- DATA SUPPLIED -
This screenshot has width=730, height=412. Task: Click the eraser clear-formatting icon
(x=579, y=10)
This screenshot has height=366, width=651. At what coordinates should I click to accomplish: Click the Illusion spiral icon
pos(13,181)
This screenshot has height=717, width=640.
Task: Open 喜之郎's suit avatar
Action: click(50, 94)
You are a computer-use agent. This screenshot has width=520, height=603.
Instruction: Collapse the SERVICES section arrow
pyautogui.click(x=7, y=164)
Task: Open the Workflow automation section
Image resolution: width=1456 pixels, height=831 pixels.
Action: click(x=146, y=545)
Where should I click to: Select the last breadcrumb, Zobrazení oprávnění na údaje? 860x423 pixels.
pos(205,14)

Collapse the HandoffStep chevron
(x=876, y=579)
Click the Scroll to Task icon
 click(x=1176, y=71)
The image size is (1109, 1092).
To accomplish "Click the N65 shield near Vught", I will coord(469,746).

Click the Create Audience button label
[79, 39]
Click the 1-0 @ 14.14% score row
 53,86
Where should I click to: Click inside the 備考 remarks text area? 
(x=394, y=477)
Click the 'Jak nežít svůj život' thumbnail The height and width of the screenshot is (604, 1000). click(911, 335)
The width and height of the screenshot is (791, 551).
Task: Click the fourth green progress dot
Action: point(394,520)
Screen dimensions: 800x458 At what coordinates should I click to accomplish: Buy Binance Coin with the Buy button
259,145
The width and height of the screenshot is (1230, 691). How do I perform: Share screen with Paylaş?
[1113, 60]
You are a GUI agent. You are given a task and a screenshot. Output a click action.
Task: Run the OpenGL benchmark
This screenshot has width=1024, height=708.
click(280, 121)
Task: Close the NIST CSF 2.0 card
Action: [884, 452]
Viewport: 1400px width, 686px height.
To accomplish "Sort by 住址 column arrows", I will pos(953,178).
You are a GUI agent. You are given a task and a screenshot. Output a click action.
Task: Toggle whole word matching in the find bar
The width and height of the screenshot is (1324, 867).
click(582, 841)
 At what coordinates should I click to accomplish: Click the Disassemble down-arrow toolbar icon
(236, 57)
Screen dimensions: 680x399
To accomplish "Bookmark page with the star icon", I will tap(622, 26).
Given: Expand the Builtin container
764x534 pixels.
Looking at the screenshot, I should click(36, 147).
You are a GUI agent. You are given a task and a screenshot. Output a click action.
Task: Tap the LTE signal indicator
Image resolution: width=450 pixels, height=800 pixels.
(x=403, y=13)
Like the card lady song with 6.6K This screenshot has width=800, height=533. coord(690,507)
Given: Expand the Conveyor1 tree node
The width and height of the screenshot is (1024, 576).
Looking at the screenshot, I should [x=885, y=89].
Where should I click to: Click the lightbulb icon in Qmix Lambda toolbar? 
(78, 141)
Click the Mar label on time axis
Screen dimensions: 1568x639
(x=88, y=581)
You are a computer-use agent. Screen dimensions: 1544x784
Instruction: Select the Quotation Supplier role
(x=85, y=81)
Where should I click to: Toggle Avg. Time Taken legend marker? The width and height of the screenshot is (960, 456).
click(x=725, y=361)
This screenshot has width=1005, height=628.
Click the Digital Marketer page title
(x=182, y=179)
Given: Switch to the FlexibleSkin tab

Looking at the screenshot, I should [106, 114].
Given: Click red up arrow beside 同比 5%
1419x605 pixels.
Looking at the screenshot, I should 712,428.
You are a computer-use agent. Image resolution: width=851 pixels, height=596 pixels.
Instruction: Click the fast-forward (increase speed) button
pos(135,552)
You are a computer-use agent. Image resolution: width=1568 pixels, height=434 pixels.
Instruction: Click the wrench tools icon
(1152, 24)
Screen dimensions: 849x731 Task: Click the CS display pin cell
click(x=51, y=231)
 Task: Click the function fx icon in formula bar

- WHAT TO WORK ON -
Please determine how many lines in the entries contain the word "Expand" and reply with that figure alone.

- EXERCISE RESULT -
2